Aunque no estarán en los escenarios del próximo Carnaval, la murga infantil Los Retorciditos no quiso faltar a una cita fundamental con su comunidad. Este martes, la agrupación se sumó a la celebración más esperada por los más pequeños y, literalmente, “sacó las motos” para acompañar y animar el paso de Sus Majestades los Reyes Magos de Oriente en la Gran Cabalgata de Granadilla de Abona. “FELICES REYES A TOD@S”, escribió la murga en sus redes, subrayando su participación en este “acto tan significativo para su pueblo”.
El evento, que puso el broche final al amplio programa navideño del municipio, se desarrolló a pesar de una persistente lluvia fina que no logró apagar la ilusión. Como novedad, el Ayuntamiento habilitó una zona específica para personas con movilidad reducida (PMR) cerca de la oficina de la Seguridad Social, además de la ya habitual en el Pabellón de Los Hinojeros, en un gesto por hacer la fiesta más inclusiva.

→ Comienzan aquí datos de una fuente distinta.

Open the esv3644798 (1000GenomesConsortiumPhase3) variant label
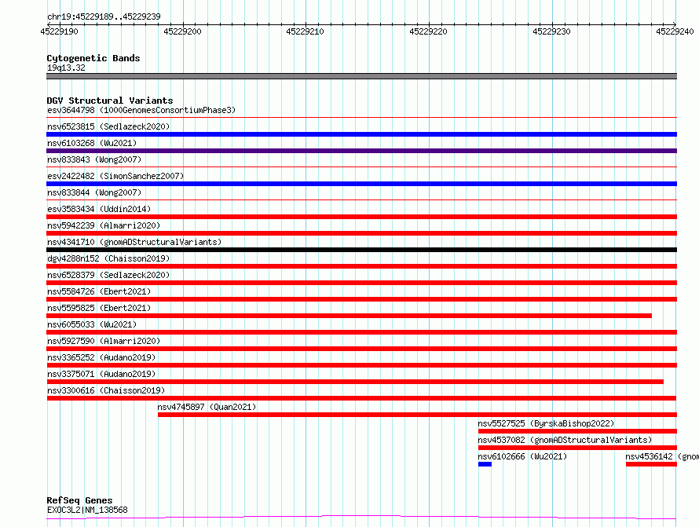Screen dimensions: 699x527 (x=141, y=110)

Un desfile real con sabor a carnaval
La cabalgata comenzó a las 17:30 horas, tras la ofrenda al Niño Jesús en la Iglesia de San Antonio de Padua. Los Reyes, en sus carrozas reales, recorrieron las principales calles del casco acompañados por un impresionante séquito de alrededor de medio millar de figurantes. En el cortejo, además de Los Retorciditos, desfilaron comparsas, murgas, personajes infantiles, carrozas, bandas de música y el servicio de Correos, creando un ambiente festivo que fusionó la magia navideña con la energía propia del Carnaval.

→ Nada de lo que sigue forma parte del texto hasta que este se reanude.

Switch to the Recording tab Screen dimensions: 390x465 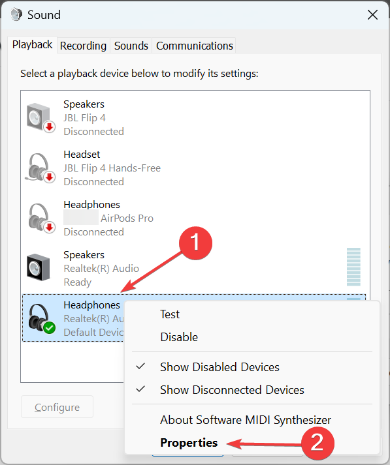(x=83, y=46)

El punto final fue el Pabellón de Los Hinojeros, donde el alcalde, José Domingo Regalado, hizo entrega a los Reyes Magos de las llaves mágicas del municipio. Allí, los niños y niñas pudieron entregar sus cartas en persona, coronando una tarde de ilusión.
El compromiso social de una murga más allá del concurso
La participación de Los Retorciditos, anunciando su ausencia en el Carnaval 2026 pero presente en un acto comunitario de primer orden, refleja el doble compromiso de muchas agrupaciones infantiles: con el arte de la crítica murguera, pero también con la vida social y las tradiciones de su municipio. Su actuación no fue por puntos, sino por pura adhesión festiva.
El alcalde Regalado destacó que la cabalgata cerraba un programa navideño que ha apostado por la “participación e implicación de los colectivos” a través de casi un centenar de actos. La murga Los Retorciditos, con sus motos y su ritmo, fue una prueba viviente de ese espíritu colaborativo que define las fiestas de Granadilla.